TASK TO COMPLETE: Compute how many lines in the records below contain the string "flag" and give that number without other output.
SUPPLIED RECORDS Start Marker
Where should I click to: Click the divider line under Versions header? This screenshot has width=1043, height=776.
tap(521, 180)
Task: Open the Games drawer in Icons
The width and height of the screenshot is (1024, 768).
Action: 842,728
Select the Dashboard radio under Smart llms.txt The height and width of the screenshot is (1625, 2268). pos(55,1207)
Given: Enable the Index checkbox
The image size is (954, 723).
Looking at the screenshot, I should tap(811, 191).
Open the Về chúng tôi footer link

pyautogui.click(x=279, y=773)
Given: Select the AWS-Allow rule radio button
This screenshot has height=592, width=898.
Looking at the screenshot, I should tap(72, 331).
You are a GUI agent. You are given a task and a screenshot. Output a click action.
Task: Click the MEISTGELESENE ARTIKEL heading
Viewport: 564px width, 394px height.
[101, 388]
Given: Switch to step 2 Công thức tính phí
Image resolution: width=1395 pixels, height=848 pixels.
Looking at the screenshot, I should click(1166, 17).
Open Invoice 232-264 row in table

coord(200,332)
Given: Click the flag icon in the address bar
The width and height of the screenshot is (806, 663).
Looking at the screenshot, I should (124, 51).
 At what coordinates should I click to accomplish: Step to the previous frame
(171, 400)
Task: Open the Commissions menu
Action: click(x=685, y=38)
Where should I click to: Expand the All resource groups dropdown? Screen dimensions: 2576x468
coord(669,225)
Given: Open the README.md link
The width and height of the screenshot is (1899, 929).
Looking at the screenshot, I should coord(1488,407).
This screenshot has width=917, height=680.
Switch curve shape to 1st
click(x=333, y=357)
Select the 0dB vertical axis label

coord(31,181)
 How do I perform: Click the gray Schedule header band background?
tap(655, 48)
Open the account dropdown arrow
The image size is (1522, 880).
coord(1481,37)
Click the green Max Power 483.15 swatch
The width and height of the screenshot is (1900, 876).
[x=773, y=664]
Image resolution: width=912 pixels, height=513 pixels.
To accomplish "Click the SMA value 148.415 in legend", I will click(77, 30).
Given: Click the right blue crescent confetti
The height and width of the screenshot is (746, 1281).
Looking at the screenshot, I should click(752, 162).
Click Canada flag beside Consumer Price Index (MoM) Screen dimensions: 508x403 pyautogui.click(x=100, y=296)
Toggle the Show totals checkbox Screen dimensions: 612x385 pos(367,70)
SUPPLIED RECORDS End Marker
EXERCISE ANSWER: 2